Entering the gallery, one is immediately confronted with a large, freestanding white column supporting several dolls painted white. As in most of Kurismaa’s sculptures, Amor Pillar in Retrospect (1973/2019) is made with readymade objects, in this case old celluloid dolls from 1950s Leningrad, which the artist sourced with the help of gallery staff. The work is a recreation of a similar piece Kurismaa created in 1973, a time when he was collaborating with the cult progressive rock group Mess. Though art critics at the time tended to view Kurismaa’s works within the context of Mess’s music, the cognitive dissonance his objects manifested substantially enhanced the ritualistic atmosphere of their performances.
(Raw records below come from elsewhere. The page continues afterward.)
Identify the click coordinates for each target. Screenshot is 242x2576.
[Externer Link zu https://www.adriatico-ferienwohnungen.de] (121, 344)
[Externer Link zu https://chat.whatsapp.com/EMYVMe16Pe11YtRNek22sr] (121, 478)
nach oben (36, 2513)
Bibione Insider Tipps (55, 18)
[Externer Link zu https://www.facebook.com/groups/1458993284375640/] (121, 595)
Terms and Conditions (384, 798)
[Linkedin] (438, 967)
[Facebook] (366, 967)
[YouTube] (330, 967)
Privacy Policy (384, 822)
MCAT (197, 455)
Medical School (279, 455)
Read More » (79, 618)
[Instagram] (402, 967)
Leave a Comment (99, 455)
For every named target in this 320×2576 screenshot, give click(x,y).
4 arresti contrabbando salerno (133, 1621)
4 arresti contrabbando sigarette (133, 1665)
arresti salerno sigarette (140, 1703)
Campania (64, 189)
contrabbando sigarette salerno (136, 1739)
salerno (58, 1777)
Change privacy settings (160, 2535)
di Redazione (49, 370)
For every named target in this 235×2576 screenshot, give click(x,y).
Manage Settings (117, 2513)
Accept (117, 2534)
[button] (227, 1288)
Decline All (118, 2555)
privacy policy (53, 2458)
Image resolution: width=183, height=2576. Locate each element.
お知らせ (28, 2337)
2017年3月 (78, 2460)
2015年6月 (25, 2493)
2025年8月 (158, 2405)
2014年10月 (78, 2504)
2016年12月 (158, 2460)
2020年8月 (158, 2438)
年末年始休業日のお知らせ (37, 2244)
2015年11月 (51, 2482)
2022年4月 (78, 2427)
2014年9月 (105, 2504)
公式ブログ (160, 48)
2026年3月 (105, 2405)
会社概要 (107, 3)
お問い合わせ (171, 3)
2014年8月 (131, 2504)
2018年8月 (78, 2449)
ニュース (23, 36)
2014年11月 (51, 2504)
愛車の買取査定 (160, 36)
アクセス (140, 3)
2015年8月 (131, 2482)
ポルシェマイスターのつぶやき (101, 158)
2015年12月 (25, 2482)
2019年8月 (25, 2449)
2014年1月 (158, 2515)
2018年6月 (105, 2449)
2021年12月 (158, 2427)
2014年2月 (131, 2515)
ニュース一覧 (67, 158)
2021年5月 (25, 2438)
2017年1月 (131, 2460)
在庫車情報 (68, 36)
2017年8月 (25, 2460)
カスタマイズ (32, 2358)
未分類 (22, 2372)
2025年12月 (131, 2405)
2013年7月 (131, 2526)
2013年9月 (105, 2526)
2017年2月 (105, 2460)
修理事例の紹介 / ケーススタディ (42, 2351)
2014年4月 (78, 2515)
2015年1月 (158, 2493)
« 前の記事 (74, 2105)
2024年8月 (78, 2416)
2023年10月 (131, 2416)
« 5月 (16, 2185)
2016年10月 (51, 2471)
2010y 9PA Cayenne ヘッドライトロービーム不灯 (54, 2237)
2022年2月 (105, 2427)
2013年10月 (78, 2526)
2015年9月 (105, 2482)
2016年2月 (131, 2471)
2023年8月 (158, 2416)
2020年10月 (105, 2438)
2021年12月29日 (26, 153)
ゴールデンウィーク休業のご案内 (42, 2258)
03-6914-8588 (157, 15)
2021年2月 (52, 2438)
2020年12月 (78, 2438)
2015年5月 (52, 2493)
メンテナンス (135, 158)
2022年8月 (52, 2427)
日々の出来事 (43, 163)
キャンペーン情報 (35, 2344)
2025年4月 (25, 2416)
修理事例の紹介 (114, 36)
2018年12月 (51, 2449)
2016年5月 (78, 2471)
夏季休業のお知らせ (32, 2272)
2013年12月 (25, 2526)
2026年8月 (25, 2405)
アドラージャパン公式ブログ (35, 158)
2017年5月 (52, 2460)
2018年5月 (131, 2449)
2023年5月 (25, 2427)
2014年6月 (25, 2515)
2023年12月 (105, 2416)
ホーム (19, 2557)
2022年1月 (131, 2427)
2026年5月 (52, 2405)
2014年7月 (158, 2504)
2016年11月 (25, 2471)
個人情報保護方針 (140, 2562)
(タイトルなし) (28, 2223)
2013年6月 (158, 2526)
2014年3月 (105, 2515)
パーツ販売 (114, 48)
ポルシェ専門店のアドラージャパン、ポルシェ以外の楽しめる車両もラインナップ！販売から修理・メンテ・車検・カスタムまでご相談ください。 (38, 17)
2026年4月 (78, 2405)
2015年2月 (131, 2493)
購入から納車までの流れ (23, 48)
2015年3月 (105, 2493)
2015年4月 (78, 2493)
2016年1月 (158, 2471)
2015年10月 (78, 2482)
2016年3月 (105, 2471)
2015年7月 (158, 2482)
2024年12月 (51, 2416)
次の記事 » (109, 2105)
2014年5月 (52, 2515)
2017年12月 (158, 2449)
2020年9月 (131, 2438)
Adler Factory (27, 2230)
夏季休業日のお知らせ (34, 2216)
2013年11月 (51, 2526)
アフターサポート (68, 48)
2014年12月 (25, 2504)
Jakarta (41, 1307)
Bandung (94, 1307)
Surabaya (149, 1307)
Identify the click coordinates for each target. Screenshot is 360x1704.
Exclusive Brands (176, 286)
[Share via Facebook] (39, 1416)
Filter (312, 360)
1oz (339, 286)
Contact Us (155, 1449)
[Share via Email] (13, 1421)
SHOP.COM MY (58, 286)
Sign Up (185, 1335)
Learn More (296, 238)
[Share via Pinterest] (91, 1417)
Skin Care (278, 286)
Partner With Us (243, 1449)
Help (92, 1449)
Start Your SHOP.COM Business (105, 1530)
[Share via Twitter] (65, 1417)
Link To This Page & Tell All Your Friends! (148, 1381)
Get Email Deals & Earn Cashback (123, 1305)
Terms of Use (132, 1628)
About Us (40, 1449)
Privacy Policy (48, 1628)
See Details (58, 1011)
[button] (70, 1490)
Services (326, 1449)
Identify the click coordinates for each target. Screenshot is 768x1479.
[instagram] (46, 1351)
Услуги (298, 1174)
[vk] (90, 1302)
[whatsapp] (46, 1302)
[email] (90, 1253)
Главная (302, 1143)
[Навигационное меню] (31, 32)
Crucially, the exhibition also includes a number of Kurismaa’s collages, works that were made after the initial wave of avant-garde music and art collaborations started to die down in the late 1970s. During this time, Kurismaa’s creative pursuits also began to shift. Toward the start of the 1980s, while Estonia was still under Soviet occupation, Kurismaa turned his attention to animated children’s films, a career path that was not altogether alien to other artists working within the Soviet Union, including Ilya Kabakov and Erik Bulatov, for example, who in addition to working as unofficial artists, made the bulk of their income during Soviet times by illustrating children’s books.
This inaugural exhibition at Temnikova & Kasela Gallery’s new space in the Kai Art Center building, located in Port Noblessner, threads together these and others elements of Kurismaa’s diverse practice, albeit in a way that unravels to reveal a sum much greater than its individual parts.